SELECTED EXCERPT —
━━━━━━━━━━

Slowdowns linked with financial crises tend to be severe, while synchronised slowdowns last longer, it said.
The current global crisis has also been strongly felt in emerging economies, it said in its World Economic Outlook.
The global links between financial sectors have intensified the speed the downturn has spread across the world.
The recession will be less severe if government spending increases, the IMF says, with fiscal policies seen as more effective than monetary policy
Detailed forecasts for individual countries are set to be released next week, ahead of the IMF’s spring meeting in Washington.
In March, the organisation predicted that the world economy would suffer its first global recession in 60 years, declining by between 0.5% and 1.0% in 2009.
Since World War II, the typical recession lasts for a year, with a recovery lasting five years.
But, the report says, recessions linked to financial crises, such as the current one, tend to last much longer.
The recoveries following these slowdowns are then often held back by weak private demand, as households try to save more.
A synchronised slowdown – where many of the world’s economies are in recession at the same time – lasts one and a half times longer than a typical recession.
“This combination is historically rare,” the report said, but these two factors do suggest that this current downturn will be “persistent” with a “weaker-than-average recovery”.
Aggressive monetary and fiscal policy measures are needed to support demand in the short term, adding that restoring confidence in the financial sector is critically important if policies are to be effective.
The problems in the financial sector have quickly spread from the US and the UK to other countries.
The IMF has expressed scepticism that enough is being done to restore the financial system to health in the advanced economies.

━━━━━━━━━━

REQUESTS —
#1 In the IMF recession report, how much longer does a synchronized slowdown last than a typical recession?
#2 Repeat a passage of the IMF recession report word for word. Begin at the words "Slowdowns linked with" and stop after "1.0% in 2009.".

DATASET EXCERPT —
━━━━━━━━━━

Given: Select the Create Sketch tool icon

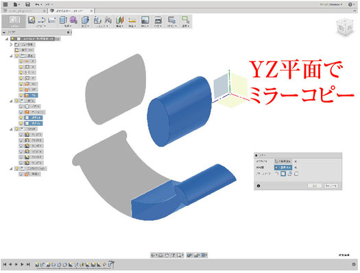Looking at the screenshot, I should click(x=32, y=20).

━━━━━━━━━━

SOLVED PROBLEMS —
#1 One and a half times longer.

#2
Slowdowns linked with financial crises tend to be severe, while synchronised slowdowns last longer, it said.
The current global crisis has also been strongly felt in emerging economies, it said in its World Economic Outlook.
The global links between financial sectors have intensified the speed the downturn has spread across the world.
The recession will be less severe if government spending increases, the IMF says, with fiscal policies seen as more effective than monetary policy
Detailed forecasts for individual countries are set to be released next week, ahead of the IMF’s spring meeting in Washington.
In March, the organisation predicted that the world economy would suffer its first global recession in 60 years, declining by between 0.5% and 1.0% in 2009.